> RECORDS SUPPLIED
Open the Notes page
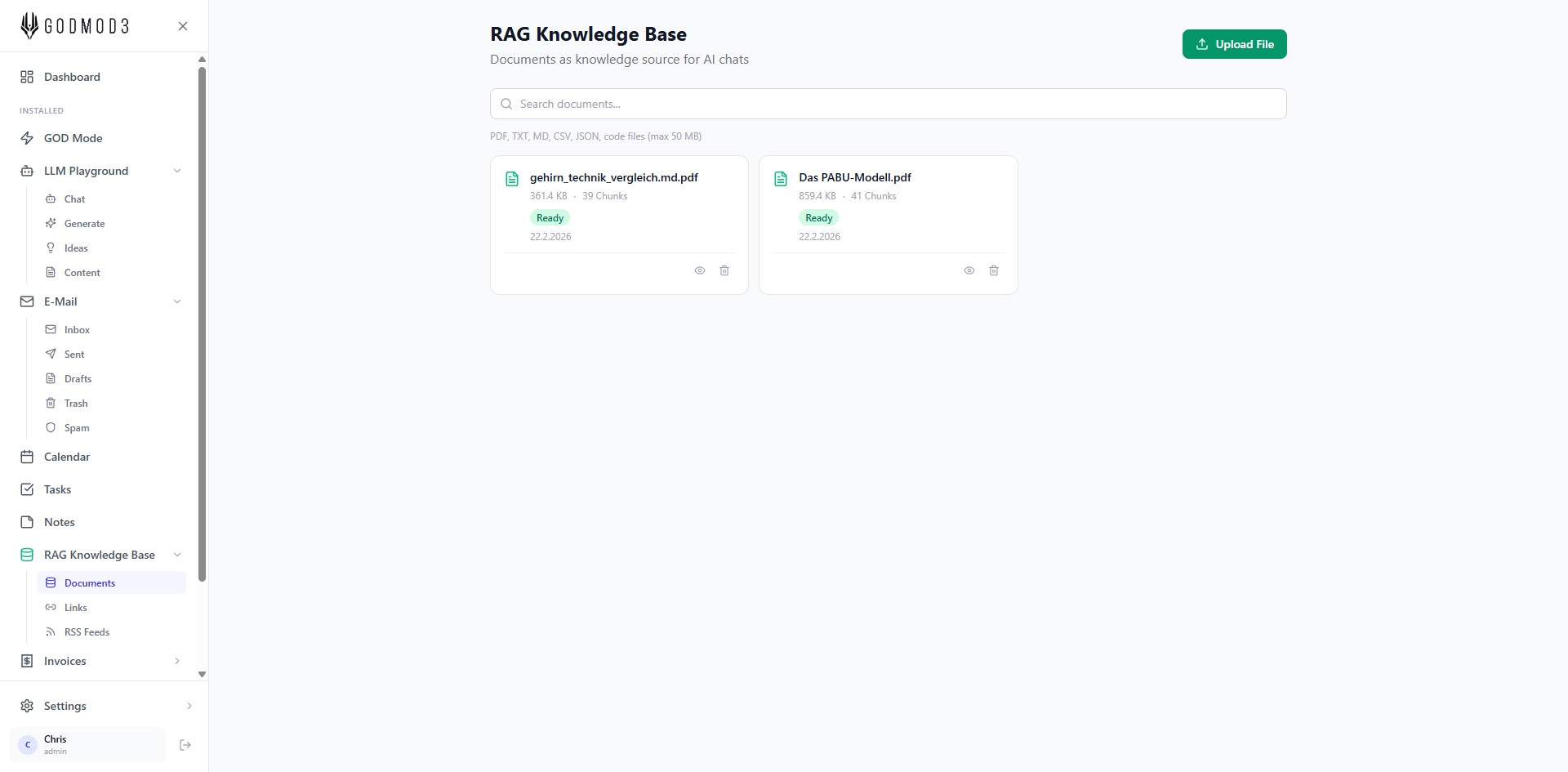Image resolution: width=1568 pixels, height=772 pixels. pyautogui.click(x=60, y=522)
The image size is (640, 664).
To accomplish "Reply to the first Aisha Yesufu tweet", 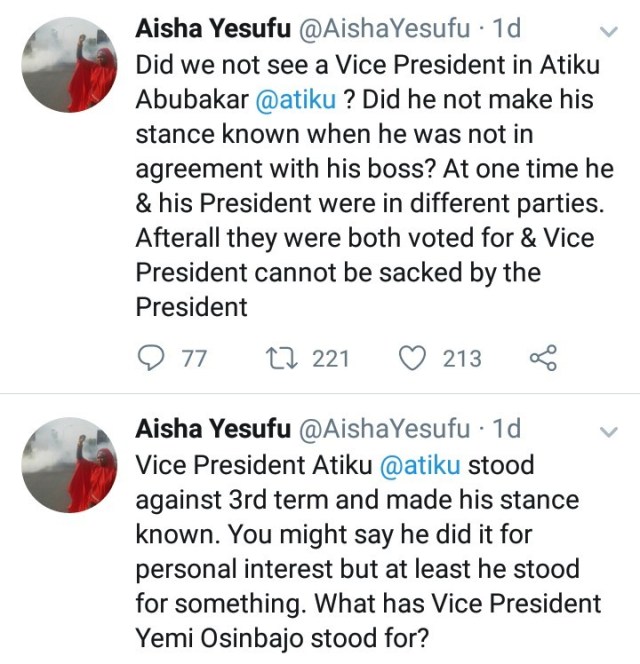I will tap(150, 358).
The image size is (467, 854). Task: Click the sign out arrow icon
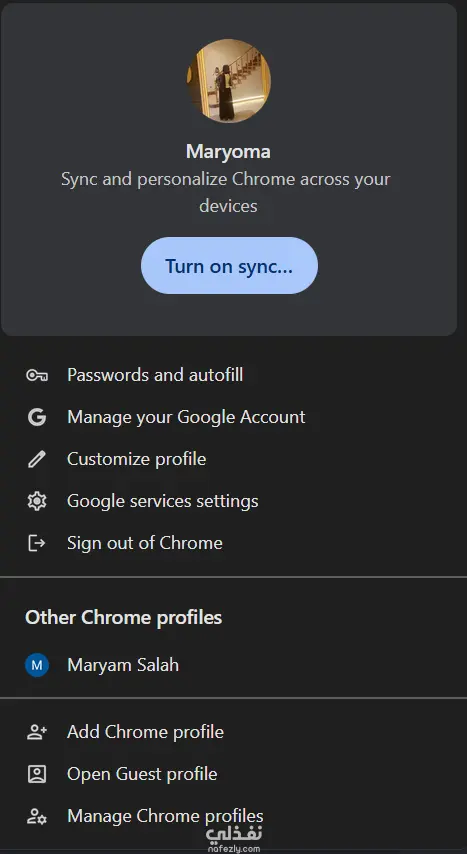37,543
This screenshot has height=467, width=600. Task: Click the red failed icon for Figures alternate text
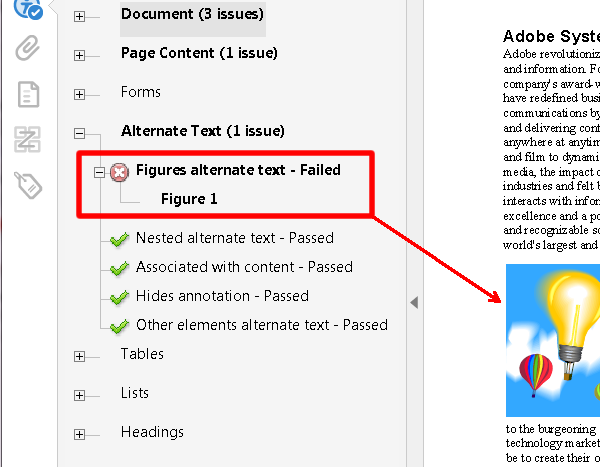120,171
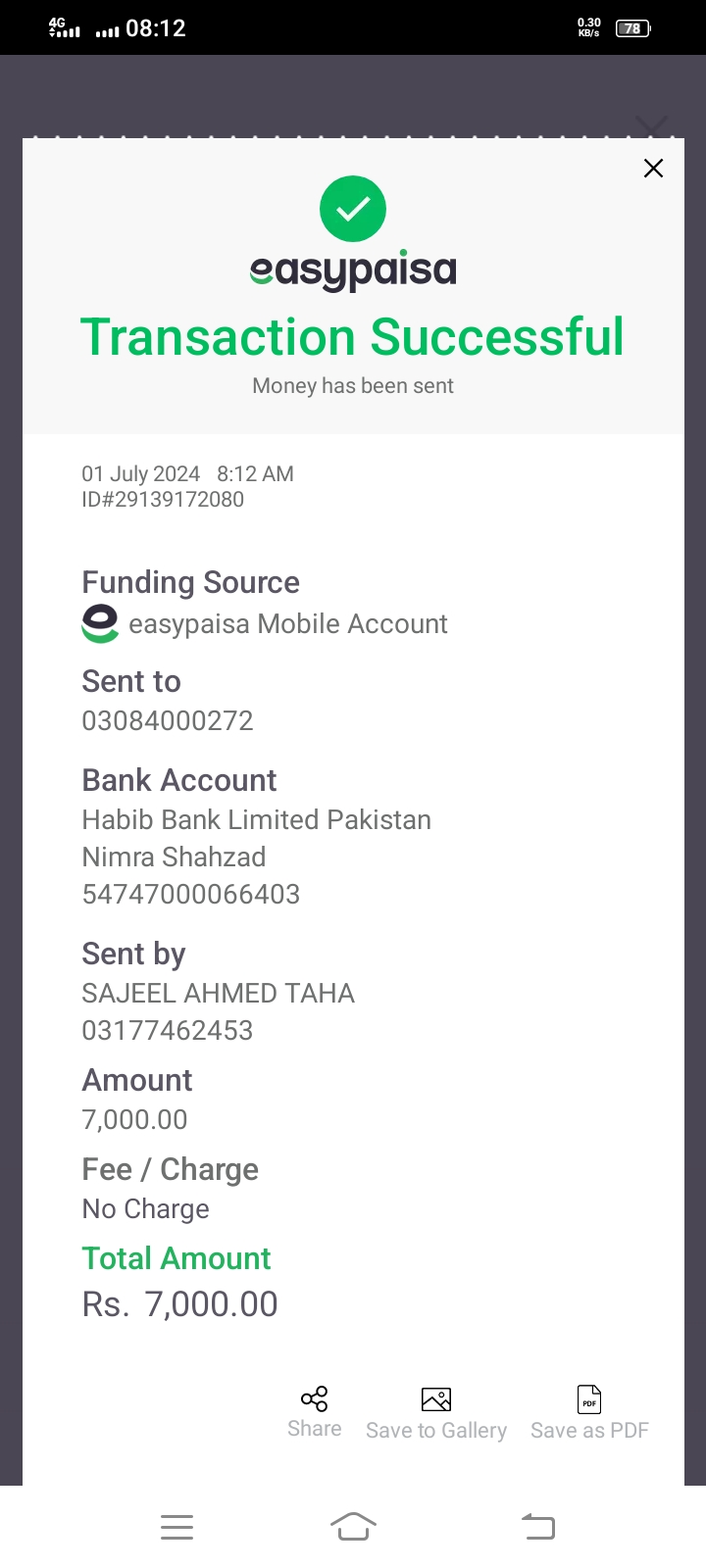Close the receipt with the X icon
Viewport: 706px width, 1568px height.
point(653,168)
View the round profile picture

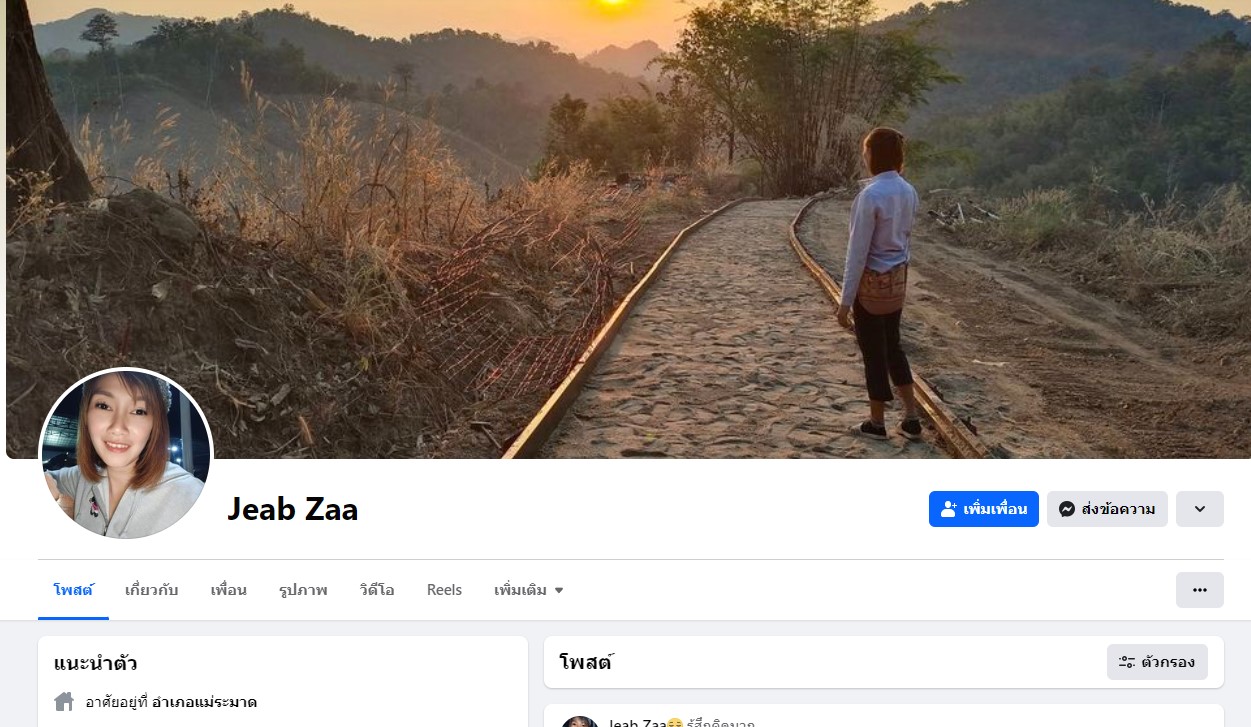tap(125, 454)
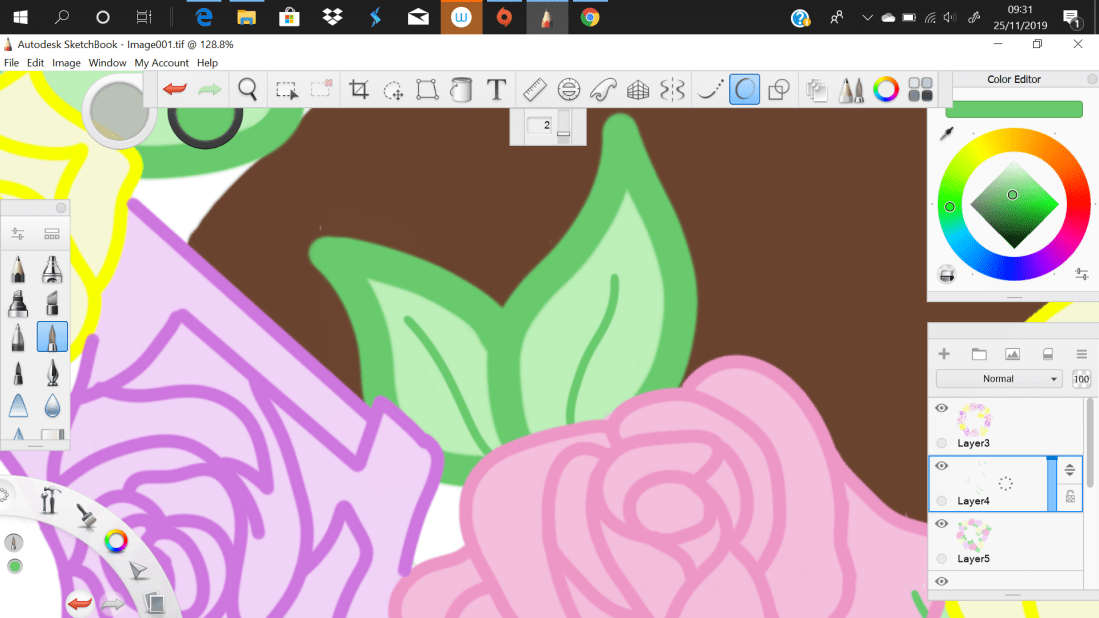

> WORK ITEM
Only the lines from the line containing "The image size is (467, 854)." through the end of the material should be retyped, exactly and in full, with no pictures.

> RESPONSE AREA
The image size is (467, 854). Task: Click the sign out arrow icon
37,543
This screenshot has height=467, width=600. Task: Click the red failed icon for Figures alternate text
120,171
Close the receipt with the X icon
Viewport: 706px width, 1568px height.
point(653,168)
View the round profile picture

tap(125, 454)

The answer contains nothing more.